Significantly, no decision seems yet to have been taken on whether to increase consumption tax, since given the ongoing weakness in Japan domestic consumption the application of such a remedy in the current environment may create as many issues as it resolves. The reticence of the Japanese authorities to raise new debt is comprehensible given the fact that the IMF estimates that gross government debt will hit 229% of GDP in 2011 (and net government debt 128%) while the rating agencies are waiting in the wings waving imminent downgrade warnings. Subsequent packages are likely to prove far more challenging in terms of financing, and markets are liable to remain nervous.



It is now more or less universally acknowledged that Japan is in recession, and Bank of Japan governor Masaaki Shirakawa has confirmed this impression by asserting the Bank’s view that the economy will continue to contract throughout the first half of the year.

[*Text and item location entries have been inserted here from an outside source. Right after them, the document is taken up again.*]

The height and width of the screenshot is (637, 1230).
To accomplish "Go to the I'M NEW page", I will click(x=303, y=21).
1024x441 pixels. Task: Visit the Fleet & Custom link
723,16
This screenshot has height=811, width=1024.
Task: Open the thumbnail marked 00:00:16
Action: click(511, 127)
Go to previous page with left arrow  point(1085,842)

In fact only last Saturday he described the country's economic outlook as "very severe" and asserted that the central bank was resolute in its determination to take appropriate action to support the economy. Most observers interpret this as meaning that the bank will ease further by increasing its asset purchase programme. The BOJ eased policy in the days following the tsunami by doubling to 10 trillion yen the funds it sets aside for purchases of a range of financial assets, such as government bonds and corporate debt, and despite the fact that a proposal from Deputy Governor Kiyohiko Nishimura to expand the programme by 5 trillion yen ($62 billion) was outvoted by the board, the mere fact it was discussed could mean that bank could loosen policy further as early as next month.

It is important to bear in mind that Japan’s recovery from the global crisis was always fragile, and that while post-Lehman growth resumed in Q2 2009, the economy contracted again in Q3 2009, and suffered a further relapse in Q4 2010. At the end of last year economic activity in Japan was still at the same level as in Q1 2006, and the short term impact of the Tsunami will only have served to blow it further back in time.

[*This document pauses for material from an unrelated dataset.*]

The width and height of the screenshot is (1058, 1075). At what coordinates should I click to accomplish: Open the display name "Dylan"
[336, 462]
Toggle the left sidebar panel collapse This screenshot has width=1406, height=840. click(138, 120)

Thus while it seems pretty clear that growth in Japan will resume in the second half of the year, and that the rebound in manufacturing industry will be pronounced once a normal power supply is restored, the thesis that natural disaster shocks are invariably good for economies with a lethargic track record of pronounced under-performance seems rather questionable. It is entirely possible that Japan will turn into a reference-case-example of a country where this does not happen (particularly given the major differences in the demographic profile between Post WWII Japan and the country today). In addition, while additional government indebtedness and burden sharing from the private sector may well be short term growth positive, the stimulus will be short lived, since what Japan needs is not a “one off” push start, but major structural changes and in particular a new openness to immigration. Further down the road only lie major tax increases (which will surely slow the domestic economy even further) or (ultimately)debt restructuring, since surely, even in the Japan case, the sky is not the limit for sovereign debt, and while any Japan sovereign restructuring would have little external impact given that the Japanese are the main holders of their own debt, Japan's banks (who hold the lion's share) would hardly escape unscathed. But beyond immediate government debt-woe issues, the big question is the extent to which lasting damage is being done to demand for Japanese home-grown products, and whether or not this will make it more rather than less difficult to sustain in the longer term the external surplus the country so badly needs to underpin its fiscal survival.